Add to that one of the worst save point systems I've ever see. Every time I had to restart after a failure, the game put me all the way at the beginning of the mission. I literally had to wait through the same long bouts of dialogue and other delays over and over instead of just reloading to one point. There is a save point hiding in the map sometimes but they're not always existent or evident until certain events have taken place, making for LONG frustrating periods of just waiting when you're starting from the beginning.

Then there's just the general Hollywood drama syrup ladled all over the game. At first I thought the plot was feasible. 47 is a killer but he's not mindless and he always knew Diana looked out for him. Genetic experimentations and things previously hinted at in the Hitman universe were prevalent so the story started off on familiar yet intruiguing ground. Suddenly, like a Jerry Bruckheimer flick, everything is overridden for "oh wow gee cool" action moments and requisite sexuality and brutality. First we have the slaying of nuns in a hospital, then assassins dressed as nuns in latex gear. I'm thinking the developers have an issue with Catholicism but I won't dwell on it. A one point the game switches to a remote town locked in the 1950's, yet the setting is SO locked in the 1950's it seems completely out of place to the rest of the game. The "hicks" are beyond "hick", cops are stereotypical, and the AI goes from sharp-eyed to blatantly stupid in a blink just so you can dress like a judge and sit on the court bench in front of a bunch of hicks that should know who the judge is!

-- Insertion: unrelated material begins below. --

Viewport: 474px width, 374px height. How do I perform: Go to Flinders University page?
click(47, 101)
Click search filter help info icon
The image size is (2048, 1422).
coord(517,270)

Further pushing the Hollywood feel are cut scenes that take over when you've tried so hard to make a kill, completely robbing you of your victory. In more than one scene, 47 is compromised for the purpose of the plot. Yes that's right, no matter how hard you try, you will fail a level because that's what the story dictates. The game has gone from Hitman to Uncharted, and not in a positive way. Even the graphics are over-produced as there are more lens flares than JJ Abrams's Star Trek and a color pallette that slid off a Disney cartoon.

It's as if a bunch of 15-year-old kids took over the plot and art direction. I really hope Io Interactive goes back to Blood Money and realizes what made it work, because Absolution completely loses the formula by the third mission. It's sloppy, it's juvenile, and, I really hate to say this, but it's just stupid in some places. 47 deserves better than this.